I hope I never considered it a race - but I did want them to be challenged. Not "challenged" in the sense that reading becomes a chore and no fun, but there does come a point where the easy readers aren't cutting it (with both of my kids, this was completely by their choice) and it was time to move on to the bigger chapter books.

Once you are a fluent reader it matters less if the books you are reading are 3rd or 6th grade reading level - but if you are a fluent reader in 1st grade or kindergarten it can seem like the choices are limited. And schools can be one of the places doing that limiting.

When my daughter was in kindergarten and first grade the school librarian would only let children in those grades take out books from the picture book and easy reader section. She was not allowed to take out chapter books - not even Junie B. Jones. So she would grab a picture book off the shelf, check it out and bring it back the next week without having looked at it - because she had a pile of chapter books from the town library that she was reading.

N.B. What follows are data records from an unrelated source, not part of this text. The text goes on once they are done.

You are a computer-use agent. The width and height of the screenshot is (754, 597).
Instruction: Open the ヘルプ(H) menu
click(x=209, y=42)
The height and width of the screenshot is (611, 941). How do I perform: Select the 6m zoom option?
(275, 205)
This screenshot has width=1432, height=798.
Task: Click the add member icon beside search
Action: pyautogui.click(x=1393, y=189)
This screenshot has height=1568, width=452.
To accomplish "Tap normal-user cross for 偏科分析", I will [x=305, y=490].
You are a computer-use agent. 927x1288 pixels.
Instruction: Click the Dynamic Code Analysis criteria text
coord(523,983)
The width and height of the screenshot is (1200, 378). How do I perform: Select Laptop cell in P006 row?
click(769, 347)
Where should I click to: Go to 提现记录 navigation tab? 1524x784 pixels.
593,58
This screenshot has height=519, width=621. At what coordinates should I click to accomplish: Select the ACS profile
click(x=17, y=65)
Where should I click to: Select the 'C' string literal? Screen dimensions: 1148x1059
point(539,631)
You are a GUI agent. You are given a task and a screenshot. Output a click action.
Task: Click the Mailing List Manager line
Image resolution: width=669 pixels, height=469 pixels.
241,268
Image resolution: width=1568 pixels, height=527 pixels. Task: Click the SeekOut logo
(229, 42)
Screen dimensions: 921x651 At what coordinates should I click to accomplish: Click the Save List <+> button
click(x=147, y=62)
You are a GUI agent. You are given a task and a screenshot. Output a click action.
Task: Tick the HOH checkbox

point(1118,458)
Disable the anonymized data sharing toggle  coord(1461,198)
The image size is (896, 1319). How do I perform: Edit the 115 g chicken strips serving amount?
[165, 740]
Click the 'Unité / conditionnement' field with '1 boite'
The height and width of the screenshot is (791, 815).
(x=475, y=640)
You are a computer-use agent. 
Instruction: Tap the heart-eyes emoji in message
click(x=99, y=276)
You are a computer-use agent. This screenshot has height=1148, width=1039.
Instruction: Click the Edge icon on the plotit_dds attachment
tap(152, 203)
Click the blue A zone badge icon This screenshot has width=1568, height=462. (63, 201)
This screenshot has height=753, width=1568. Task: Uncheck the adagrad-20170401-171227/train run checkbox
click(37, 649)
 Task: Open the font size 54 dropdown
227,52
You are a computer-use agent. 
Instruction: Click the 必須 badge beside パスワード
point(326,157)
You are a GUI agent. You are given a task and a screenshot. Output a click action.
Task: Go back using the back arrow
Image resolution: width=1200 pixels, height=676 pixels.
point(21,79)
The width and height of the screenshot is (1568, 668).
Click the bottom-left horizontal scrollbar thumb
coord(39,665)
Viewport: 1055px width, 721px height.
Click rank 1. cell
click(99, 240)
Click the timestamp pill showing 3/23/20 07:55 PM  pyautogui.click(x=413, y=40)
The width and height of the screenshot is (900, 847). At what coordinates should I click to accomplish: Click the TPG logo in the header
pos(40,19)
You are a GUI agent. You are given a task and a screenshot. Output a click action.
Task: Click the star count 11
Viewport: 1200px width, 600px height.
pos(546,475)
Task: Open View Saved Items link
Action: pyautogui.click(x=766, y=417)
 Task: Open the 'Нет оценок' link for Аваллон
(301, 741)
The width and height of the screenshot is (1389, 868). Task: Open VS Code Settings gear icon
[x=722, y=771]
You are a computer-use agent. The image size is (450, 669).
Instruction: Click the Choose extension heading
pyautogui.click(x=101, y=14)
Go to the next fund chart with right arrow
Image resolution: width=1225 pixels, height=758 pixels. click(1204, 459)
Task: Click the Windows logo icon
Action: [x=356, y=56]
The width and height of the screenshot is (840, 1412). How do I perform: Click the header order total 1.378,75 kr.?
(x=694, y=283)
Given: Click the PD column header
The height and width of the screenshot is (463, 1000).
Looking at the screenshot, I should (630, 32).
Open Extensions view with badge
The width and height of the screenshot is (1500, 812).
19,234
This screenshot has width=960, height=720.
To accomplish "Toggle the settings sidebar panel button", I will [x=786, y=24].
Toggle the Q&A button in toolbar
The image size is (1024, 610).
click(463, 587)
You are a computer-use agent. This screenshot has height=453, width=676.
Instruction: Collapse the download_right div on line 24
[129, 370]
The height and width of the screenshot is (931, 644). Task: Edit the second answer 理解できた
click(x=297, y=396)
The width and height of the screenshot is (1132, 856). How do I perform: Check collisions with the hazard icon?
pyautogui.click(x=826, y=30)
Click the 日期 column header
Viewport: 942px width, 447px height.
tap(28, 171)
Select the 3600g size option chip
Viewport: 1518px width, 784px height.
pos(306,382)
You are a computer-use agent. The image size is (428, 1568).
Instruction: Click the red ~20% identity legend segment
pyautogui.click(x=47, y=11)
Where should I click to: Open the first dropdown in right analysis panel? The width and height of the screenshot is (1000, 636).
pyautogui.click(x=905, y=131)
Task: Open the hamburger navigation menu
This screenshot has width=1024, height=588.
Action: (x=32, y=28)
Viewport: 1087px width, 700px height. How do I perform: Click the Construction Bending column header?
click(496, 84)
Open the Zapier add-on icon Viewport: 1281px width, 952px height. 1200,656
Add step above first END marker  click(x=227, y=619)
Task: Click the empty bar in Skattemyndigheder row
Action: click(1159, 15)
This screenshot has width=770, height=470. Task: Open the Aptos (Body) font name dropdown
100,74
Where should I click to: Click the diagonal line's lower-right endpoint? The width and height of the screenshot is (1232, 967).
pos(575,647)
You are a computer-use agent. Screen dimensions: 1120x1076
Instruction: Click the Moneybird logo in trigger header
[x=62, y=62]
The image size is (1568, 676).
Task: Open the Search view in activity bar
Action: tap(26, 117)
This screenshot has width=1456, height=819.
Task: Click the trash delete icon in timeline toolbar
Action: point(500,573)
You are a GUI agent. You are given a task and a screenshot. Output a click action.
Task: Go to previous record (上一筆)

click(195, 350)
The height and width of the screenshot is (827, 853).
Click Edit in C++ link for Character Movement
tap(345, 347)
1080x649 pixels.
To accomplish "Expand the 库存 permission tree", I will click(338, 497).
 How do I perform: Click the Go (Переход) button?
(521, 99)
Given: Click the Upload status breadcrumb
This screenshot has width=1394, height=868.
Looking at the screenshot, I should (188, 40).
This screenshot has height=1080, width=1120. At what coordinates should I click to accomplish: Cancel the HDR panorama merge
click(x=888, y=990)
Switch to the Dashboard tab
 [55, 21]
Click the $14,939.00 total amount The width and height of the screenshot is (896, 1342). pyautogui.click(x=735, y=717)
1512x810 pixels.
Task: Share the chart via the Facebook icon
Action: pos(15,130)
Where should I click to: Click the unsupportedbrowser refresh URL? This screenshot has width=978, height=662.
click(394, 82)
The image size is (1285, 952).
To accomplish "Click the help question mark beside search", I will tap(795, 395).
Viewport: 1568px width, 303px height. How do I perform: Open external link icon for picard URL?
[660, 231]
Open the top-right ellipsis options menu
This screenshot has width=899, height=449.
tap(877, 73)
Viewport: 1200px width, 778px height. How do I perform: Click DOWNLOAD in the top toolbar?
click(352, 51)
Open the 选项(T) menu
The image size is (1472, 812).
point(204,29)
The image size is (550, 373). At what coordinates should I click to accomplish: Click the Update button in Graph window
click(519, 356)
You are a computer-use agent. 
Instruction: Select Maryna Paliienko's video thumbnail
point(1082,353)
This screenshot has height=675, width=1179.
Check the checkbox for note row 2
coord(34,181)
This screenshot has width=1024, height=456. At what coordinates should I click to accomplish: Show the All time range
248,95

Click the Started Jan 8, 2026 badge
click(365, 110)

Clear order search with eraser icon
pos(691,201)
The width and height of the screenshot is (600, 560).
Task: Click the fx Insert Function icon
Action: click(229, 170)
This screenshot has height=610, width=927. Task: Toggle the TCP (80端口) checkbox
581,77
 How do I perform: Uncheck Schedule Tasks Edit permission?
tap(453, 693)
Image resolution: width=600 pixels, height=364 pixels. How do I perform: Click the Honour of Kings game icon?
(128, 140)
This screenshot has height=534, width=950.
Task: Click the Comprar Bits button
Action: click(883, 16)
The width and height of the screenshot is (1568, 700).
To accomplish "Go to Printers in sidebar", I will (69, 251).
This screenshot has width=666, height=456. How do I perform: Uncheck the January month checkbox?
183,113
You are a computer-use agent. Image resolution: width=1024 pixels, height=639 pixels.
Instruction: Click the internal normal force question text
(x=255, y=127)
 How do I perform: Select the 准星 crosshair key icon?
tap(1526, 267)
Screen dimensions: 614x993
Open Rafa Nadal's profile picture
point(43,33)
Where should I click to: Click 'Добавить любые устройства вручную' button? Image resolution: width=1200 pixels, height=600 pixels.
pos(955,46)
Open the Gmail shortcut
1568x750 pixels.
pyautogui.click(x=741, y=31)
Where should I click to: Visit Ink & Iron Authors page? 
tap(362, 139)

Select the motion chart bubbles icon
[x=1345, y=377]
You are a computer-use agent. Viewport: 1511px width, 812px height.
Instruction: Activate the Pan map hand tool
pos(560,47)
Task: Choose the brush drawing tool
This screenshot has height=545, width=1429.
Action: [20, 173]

Like water finding it's own level, readers find the books they enjoy - if allowed to.

Mary G Librarian said...

Oh, good - there's nothing I like better on a Saturday morning than a good rant . . . The librarian at my kids' elementary school also has restrictions on what books the kids may take out in which grades. Which might make more sense if the grade range in the school was wide, but it's a K-4 school where the kindergarteners don't have access to the library. I agree with Christine M. that for many kids, these restrictions become frustrating and counterproductive, turning the kids off from reading rather than letting them expand their horizons. (BTW, my biggest pet peeve in this area is the 5 finger rule when stated as a rule rather than as a guideline.) So far, my only rule for my kids and their reading choices: when you're reading for fun,you get to choose the book. All 3 of my kids are reading well above grade level according to their DRA scores, but if they pick up a book that is beyond them, either in vocabulary or content, they put it back down and choose another. They don't need anyone to tell them what interests them. And even when the book as a whole is beyond them, they often surprise me with the little nuggets that they manage to glean from the whole.

Mary G Librarian said...

Two things to add. Books that my kids have put down as uninteresting (usually books that are advanced for their ages) are often picked up again weeks or months later and read voraciously - kids know when they're ready to read a book. And my kids will often go back and reread favorites that are well below their current reading level. As Liz says, it's all good.

Carol H Rasco said...

Maria Salvadore had interesting observations at her Reading Rockets blog Page by Page recently ( in a post titled "Listening to kids talk about books" which is related in part to Mary G's comments about "...the little nuggets that they manage to glean from the whole."

Bridget Callahan said...

I'm one of those children who read everything really early. But it wasn't because my parents forced me to. They just left a lot of books around the house, and didn't have a tv. I could have done anything I wanted. They did make a practice of reading to me every night before bed, but that was the only "forced" reading.

To me, this is the best way to parent - provide the options and let the child choose what they most want to do. Just make sure the options are healthy ones.

Katherine said...

Sometimes I wonder if I push learning to read too hard but I can honestly say I have no interest in bragging to anyone nor do I have any preference which level of books she would read. I think, at least in my case, it is that my oldest (now 3 1/2) craves attention from people. She is an extroverted people person. I'm the exact opposite and while I enjoy reading to her some, I dream of those days when reading will be something she can do to occupy herself without demanding I play something with her every minute of every day. She does have a 1 1/2 year old sister (who I likewise dream she will enjoy reading to one day) and they do play together some but her little sister is still young enough that she begs for lots of play time with adults. All the same, I try not to worry much or push it if she wants to dictate which words I spell and gets bored trying to sound out letters.